What the exercise asks:
Each line in these records that contains "This" counts once. Give the number only.

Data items
═══

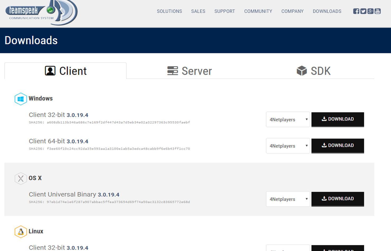Viewport: 391px width, 251px height.
Task: Click the Linux penguin icon
Action: pyautogui.click(x=21, y=232)
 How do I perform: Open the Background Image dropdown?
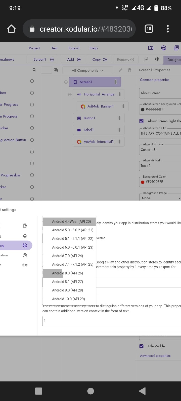tap(160, 198)
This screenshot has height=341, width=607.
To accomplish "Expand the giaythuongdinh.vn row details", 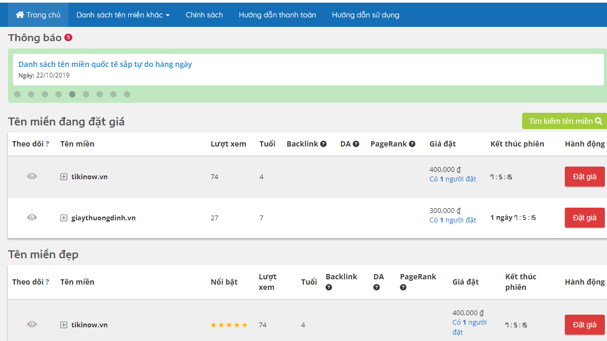I will click(64, 218).
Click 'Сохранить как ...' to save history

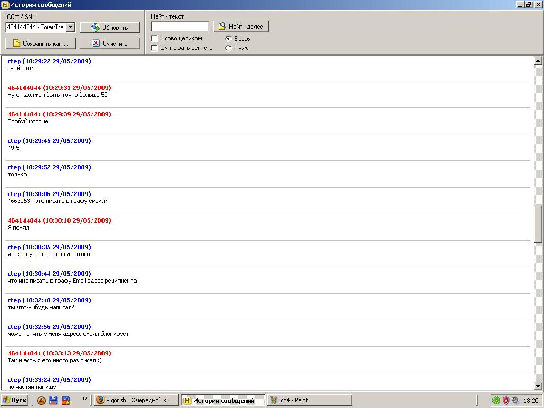(40, 44)
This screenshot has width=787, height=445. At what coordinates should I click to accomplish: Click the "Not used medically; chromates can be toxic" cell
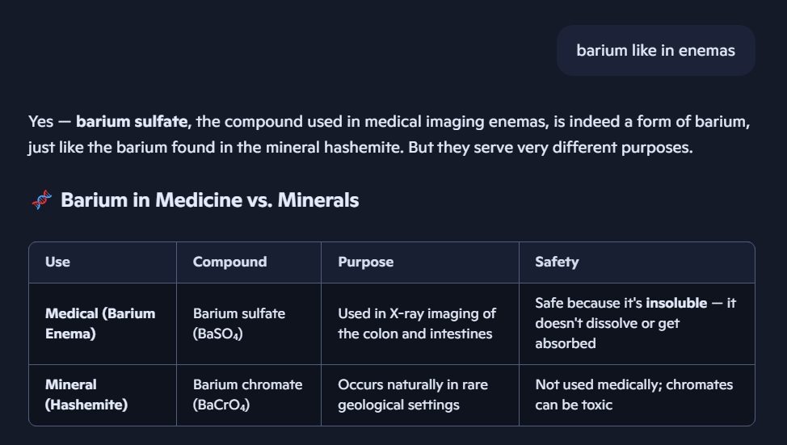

═══

Exercise answer:
2